= Hans Daniel Namuhuja =

Hans Daniel Namuhuja (22 October 1924 - 23 July 1998) was a Namibian poet, author, and teacher. He published in Oshindonga, a dialect of Oshiwambo, and was the first author to publish poetry in this language for which before only the Catechism and few basic texts had been created.

==Early life and education==
Namuhuja was born on 22 October 1924 in Oniipa in the Oshikoto Region. He grew up at Epale in the household of Ondonga Queen Victoria Nashikwele Kadhikwa and attended primary school at Walvis Bay and the mission school in Oniipa. After completing secondary school education at Ongwediva Boys School he decided to become a teacher, and enrolled at Oniipa Training School. He graduated with a Lower Teaching Certificate in 1946. Two years later he went to South Africa for the Higher Teaching Diploma. In 1953 he returned to South-West Africa to teach at Oniipa Training School. He became first examiner in Oshindonga, and later School Inspector for Ovamboland.
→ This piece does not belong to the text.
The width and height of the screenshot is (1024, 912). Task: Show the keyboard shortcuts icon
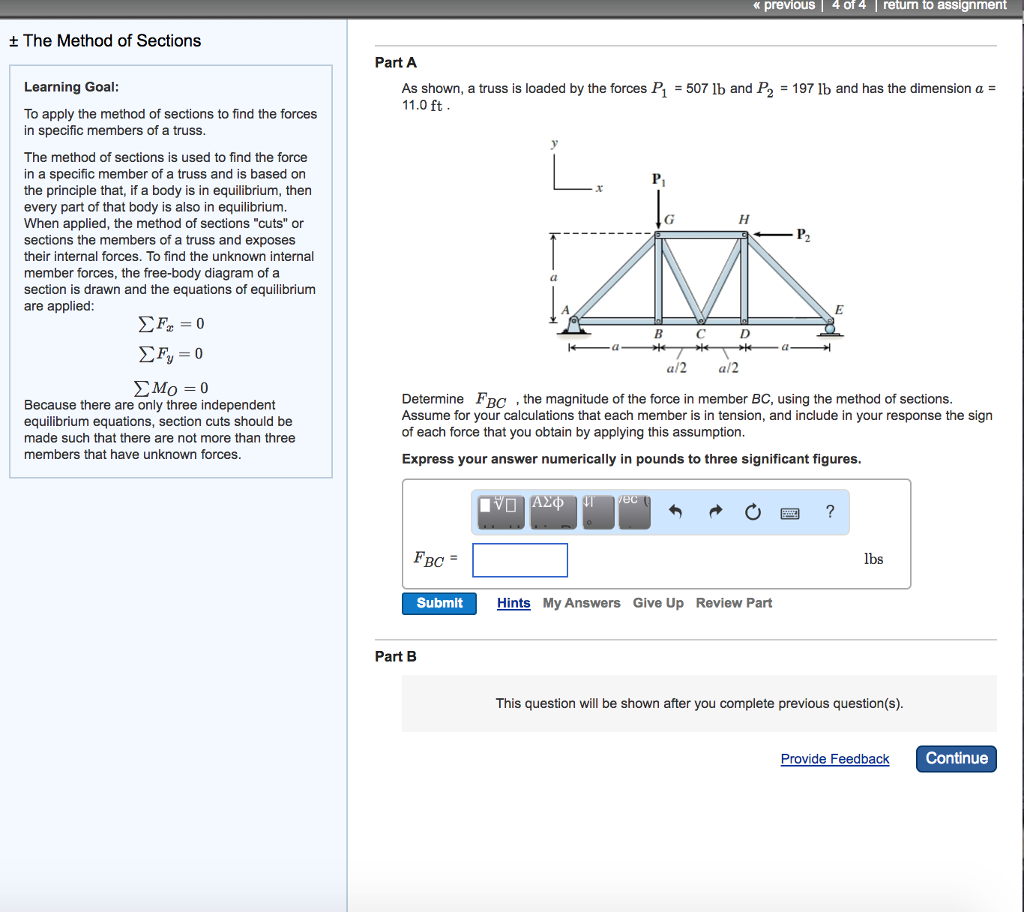point(790,511)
In 1963 Namuhuja went for further studies to South Africa. He graduated with a BA (Honours) from the University College of the North, today University of the North in 1965, becoming the first Oshindonga-speaker to obtain a university degree.

==Poetry and publications==
Namuhuja is the first author to publish poetry and non-fiction in Oshindonga. In the New Era weekly column "Celebrating Namibian Heroes and Heroines" his importance is described as:

Simply put, having published his first novel entitled Omahodhi Gaavali (Parental Tears) in 1959, makes Namuhuja one of the black Namibian pioneers in the field of literature, especially for Oshindonga language. Before the Namuhuja era, African languages in northern Namibia were restricted to the bible, catechisms and to basic numerical and literacy content. And European missionaries, who arguably most often harboured a selective appreciation and dogmatic understanding of African cultures and languages, wrote most of these.

Namuhuja published more than ten books in his lifetime. His third novel, Uuyuni uukwanampinyuka (The World does change, written in 1965) was translated into Finnish, probably the first African novel to be translated into that language. Apart from novels, he also wrote historical fiction and non-fiction, a letter writing guide, and a translation of Shakespeare Julius Caesar. Most of his books are used as school books in Namibia.

Hans Daniel Namuhuja died in Windhoek on 23 July 1998. A Junior Secondary School (now Hans Daniel Namuhuja Senior Secondary School) at Oniipa and a literature trust are named after him.